**SET TASK:** Set down the rows from the line containing "Given: Tick the No Way, Jose checkbox" through the line containing "Looking at the", character for character.

**SUPPLIED MATERIAL:**
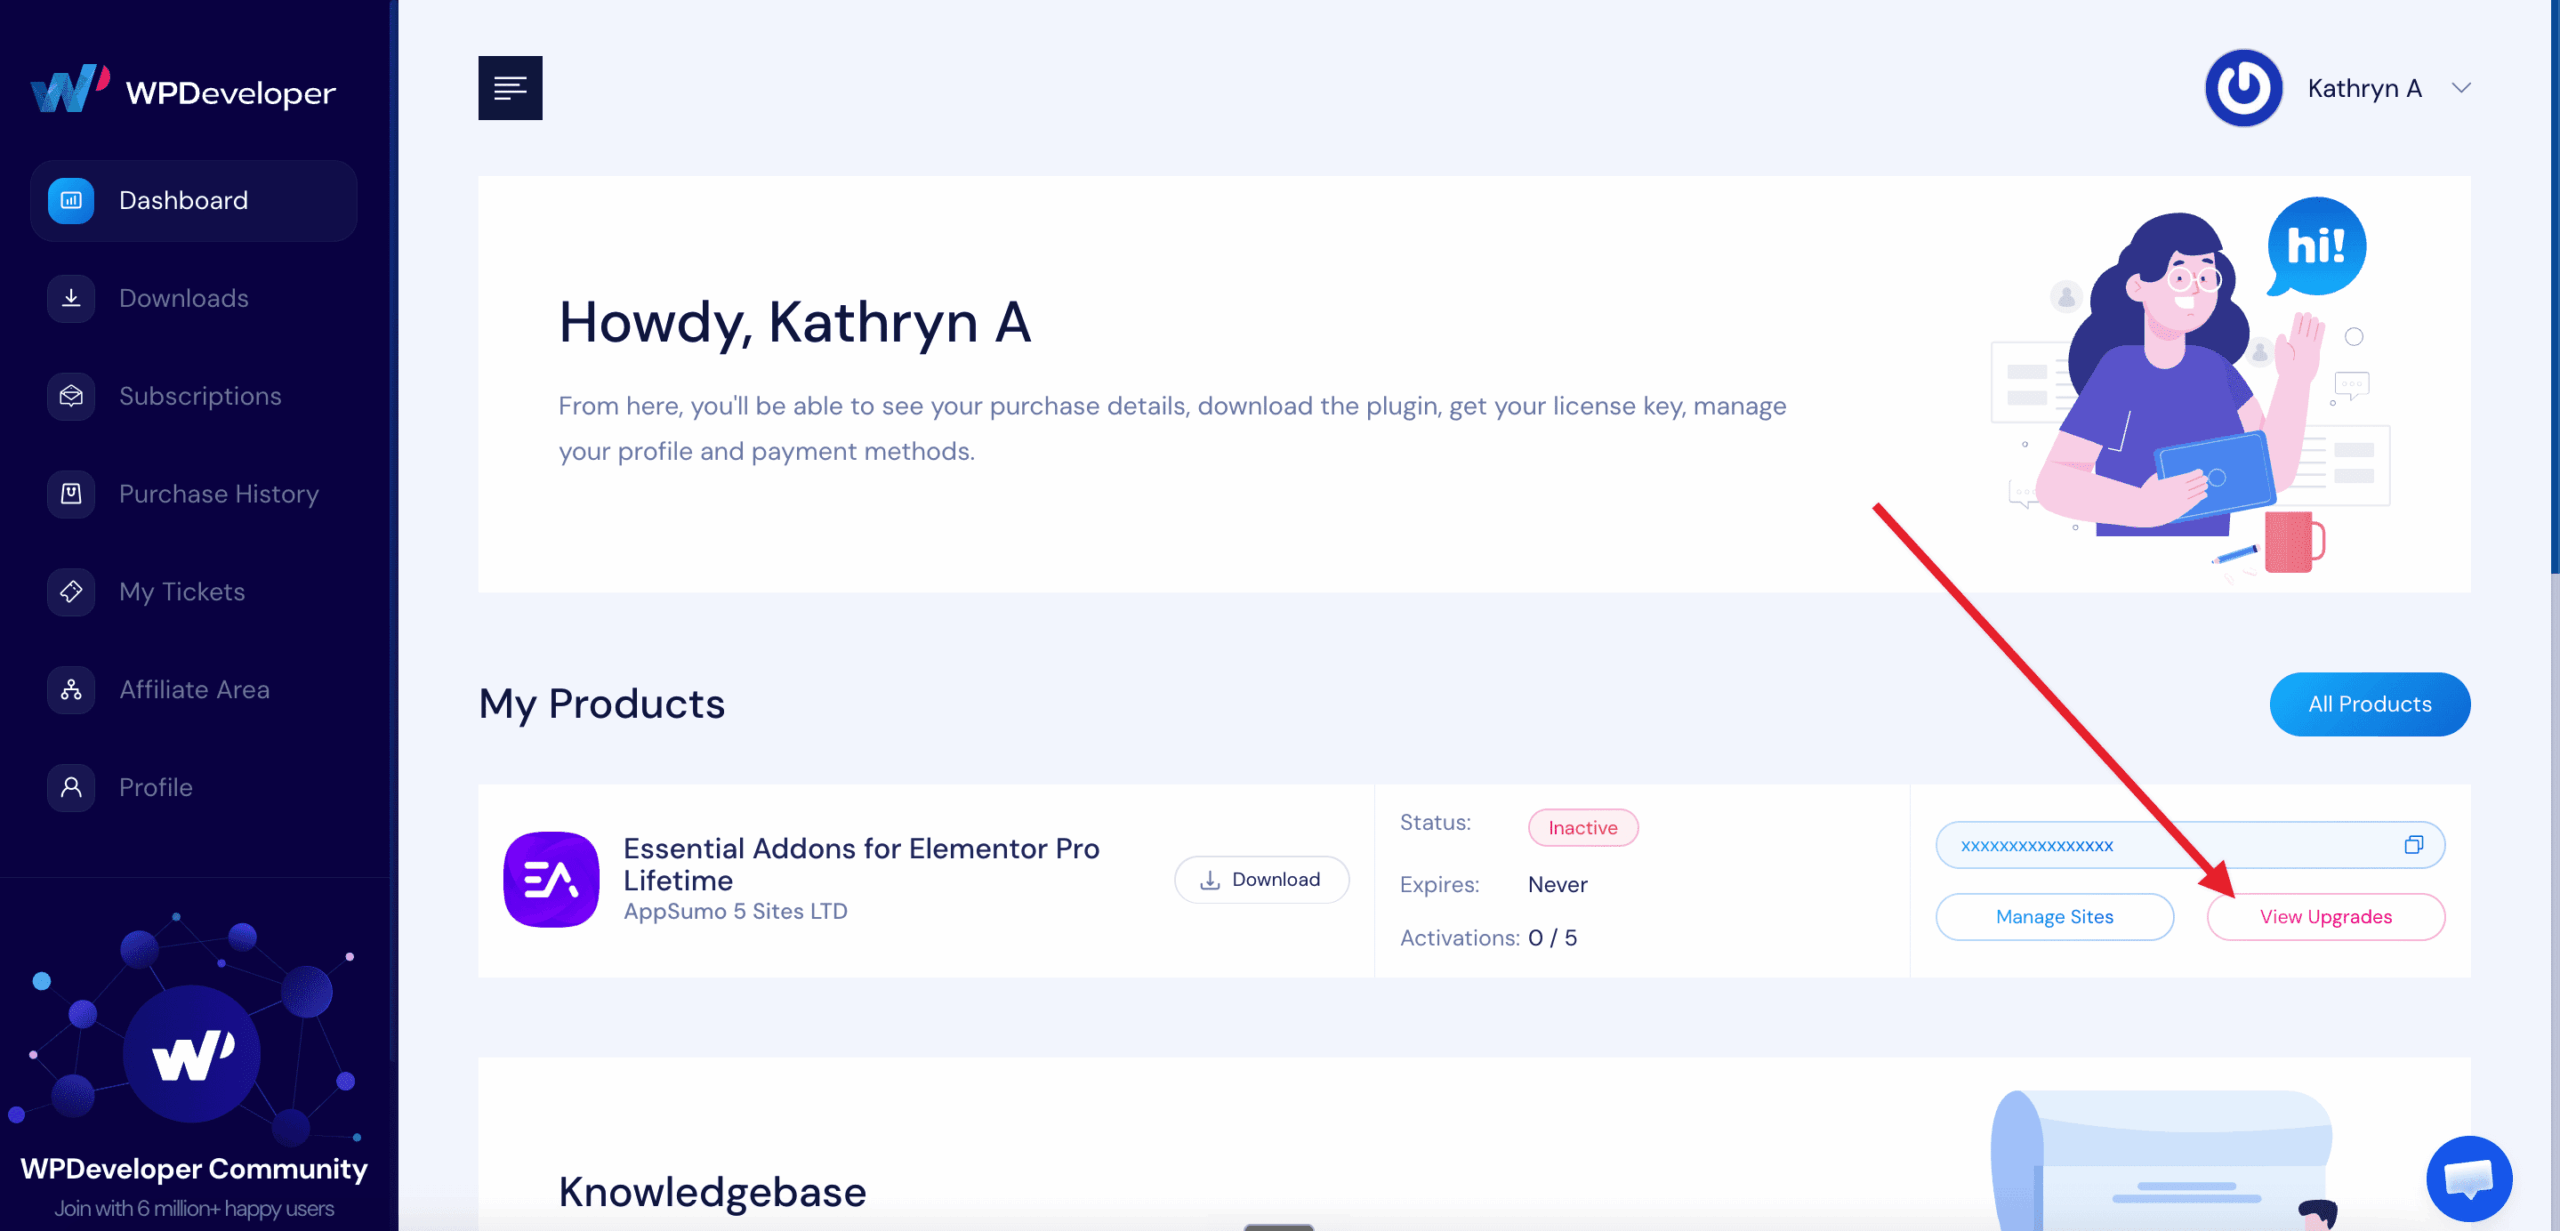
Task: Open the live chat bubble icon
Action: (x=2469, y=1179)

---

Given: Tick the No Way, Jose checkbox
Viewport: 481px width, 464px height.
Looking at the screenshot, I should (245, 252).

**RIGHT ANSWER:**
Given: Tick the No Way, Jose checkbox
Viewport: 481px width, 464px height.
Looking at the screenshot, I should (245, 252).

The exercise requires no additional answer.